Exercise brief: Quote exactly, and only, the lines of the material below from the line with "Choose the 终身VIP membership option" through the line with "Task: Click the oil droplet instrument icon".

Material provided:
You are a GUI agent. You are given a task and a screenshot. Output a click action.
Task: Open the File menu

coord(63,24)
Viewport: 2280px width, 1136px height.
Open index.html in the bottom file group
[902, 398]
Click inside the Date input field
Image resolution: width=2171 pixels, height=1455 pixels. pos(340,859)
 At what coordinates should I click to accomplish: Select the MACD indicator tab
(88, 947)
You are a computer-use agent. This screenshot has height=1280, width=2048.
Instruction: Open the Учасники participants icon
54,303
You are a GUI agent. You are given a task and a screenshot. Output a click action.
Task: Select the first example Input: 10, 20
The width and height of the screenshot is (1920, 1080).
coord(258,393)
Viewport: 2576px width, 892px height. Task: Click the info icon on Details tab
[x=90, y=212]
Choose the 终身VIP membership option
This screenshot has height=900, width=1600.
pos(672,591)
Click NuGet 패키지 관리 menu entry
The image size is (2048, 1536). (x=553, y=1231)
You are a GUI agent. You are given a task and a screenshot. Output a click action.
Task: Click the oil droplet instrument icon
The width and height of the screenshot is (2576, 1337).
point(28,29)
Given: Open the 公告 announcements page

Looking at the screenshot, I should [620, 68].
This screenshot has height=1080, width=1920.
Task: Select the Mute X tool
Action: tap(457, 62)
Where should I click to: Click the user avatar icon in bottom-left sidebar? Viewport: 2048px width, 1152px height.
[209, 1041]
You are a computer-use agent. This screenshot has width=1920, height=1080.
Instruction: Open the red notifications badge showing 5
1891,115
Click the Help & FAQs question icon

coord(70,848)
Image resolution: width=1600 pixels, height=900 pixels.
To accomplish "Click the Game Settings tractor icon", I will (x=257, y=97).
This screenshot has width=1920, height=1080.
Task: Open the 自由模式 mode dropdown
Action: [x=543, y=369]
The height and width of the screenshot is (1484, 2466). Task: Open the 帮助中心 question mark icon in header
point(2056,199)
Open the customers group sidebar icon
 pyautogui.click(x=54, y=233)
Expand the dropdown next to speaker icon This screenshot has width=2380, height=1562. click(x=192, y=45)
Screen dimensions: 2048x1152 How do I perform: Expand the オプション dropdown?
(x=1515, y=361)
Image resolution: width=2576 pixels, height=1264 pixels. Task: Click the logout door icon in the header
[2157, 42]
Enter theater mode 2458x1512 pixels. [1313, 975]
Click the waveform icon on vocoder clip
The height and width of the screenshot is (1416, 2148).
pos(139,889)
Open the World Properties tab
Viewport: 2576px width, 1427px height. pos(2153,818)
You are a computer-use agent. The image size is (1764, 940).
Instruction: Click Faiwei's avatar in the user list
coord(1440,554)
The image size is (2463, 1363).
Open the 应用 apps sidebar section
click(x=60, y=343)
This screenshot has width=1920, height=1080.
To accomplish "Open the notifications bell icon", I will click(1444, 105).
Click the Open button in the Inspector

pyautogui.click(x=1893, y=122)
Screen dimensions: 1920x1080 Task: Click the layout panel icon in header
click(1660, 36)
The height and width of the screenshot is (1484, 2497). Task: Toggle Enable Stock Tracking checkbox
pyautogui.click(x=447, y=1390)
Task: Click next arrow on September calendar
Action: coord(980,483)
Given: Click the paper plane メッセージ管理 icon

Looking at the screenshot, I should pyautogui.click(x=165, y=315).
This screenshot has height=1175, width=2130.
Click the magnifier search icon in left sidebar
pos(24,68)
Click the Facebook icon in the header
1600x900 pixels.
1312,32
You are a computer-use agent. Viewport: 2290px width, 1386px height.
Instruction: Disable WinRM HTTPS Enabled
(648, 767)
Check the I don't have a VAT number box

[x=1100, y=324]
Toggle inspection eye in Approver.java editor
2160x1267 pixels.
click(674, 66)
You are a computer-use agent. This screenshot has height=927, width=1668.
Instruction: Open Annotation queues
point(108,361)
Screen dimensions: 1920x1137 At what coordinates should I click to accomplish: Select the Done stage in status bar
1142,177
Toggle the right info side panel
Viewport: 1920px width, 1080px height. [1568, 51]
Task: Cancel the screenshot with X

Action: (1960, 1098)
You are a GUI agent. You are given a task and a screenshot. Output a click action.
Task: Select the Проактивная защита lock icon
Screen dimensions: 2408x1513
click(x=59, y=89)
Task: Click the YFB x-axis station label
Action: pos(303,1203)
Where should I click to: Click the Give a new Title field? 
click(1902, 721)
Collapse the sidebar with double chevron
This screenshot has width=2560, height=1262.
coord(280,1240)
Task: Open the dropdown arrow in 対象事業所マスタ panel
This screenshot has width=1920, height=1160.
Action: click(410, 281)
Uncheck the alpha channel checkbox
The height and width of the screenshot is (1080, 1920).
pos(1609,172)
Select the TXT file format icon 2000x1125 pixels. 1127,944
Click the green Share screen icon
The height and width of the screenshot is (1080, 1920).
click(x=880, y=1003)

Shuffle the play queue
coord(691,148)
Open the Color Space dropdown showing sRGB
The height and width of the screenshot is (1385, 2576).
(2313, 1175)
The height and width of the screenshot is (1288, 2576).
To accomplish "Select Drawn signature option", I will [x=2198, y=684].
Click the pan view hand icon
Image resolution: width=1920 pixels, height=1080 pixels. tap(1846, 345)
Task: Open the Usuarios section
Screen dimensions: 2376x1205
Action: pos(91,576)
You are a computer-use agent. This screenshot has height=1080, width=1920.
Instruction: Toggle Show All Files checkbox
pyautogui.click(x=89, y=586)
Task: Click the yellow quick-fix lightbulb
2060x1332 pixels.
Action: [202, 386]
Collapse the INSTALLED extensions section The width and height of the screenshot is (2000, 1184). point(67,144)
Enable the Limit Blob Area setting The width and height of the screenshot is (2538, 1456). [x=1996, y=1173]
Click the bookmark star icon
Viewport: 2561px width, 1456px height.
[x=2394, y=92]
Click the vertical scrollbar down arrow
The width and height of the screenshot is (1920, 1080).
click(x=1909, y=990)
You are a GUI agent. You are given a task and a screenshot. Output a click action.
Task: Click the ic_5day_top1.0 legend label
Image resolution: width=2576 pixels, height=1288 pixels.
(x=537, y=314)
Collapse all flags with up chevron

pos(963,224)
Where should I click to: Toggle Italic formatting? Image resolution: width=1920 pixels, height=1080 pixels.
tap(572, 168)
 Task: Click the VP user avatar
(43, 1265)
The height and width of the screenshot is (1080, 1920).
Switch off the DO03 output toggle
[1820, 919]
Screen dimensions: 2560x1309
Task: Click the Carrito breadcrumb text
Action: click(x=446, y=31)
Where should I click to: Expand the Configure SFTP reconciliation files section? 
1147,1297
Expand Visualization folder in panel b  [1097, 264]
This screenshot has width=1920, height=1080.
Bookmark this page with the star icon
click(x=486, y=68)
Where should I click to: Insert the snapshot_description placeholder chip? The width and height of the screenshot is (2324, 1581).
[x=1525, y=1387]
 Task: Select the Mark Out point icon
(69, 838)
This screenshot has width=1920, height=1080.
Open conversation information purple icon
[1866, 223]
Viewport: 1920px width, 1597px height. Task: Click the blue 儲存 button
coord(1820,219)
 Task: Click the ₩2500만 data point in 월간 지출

Exercise answer:
Choose the 终身VIP membership option
This screenshot has height=900, width=1600.
pos(672,591)
Click NuGet 패키지 관리 menu entry
The image size is (2048, 1536). (x=553, y=1231)
You are a GUI agent. You are given a task and a screenshot. Output a click action.
Task: Click the oil droplet instrument icon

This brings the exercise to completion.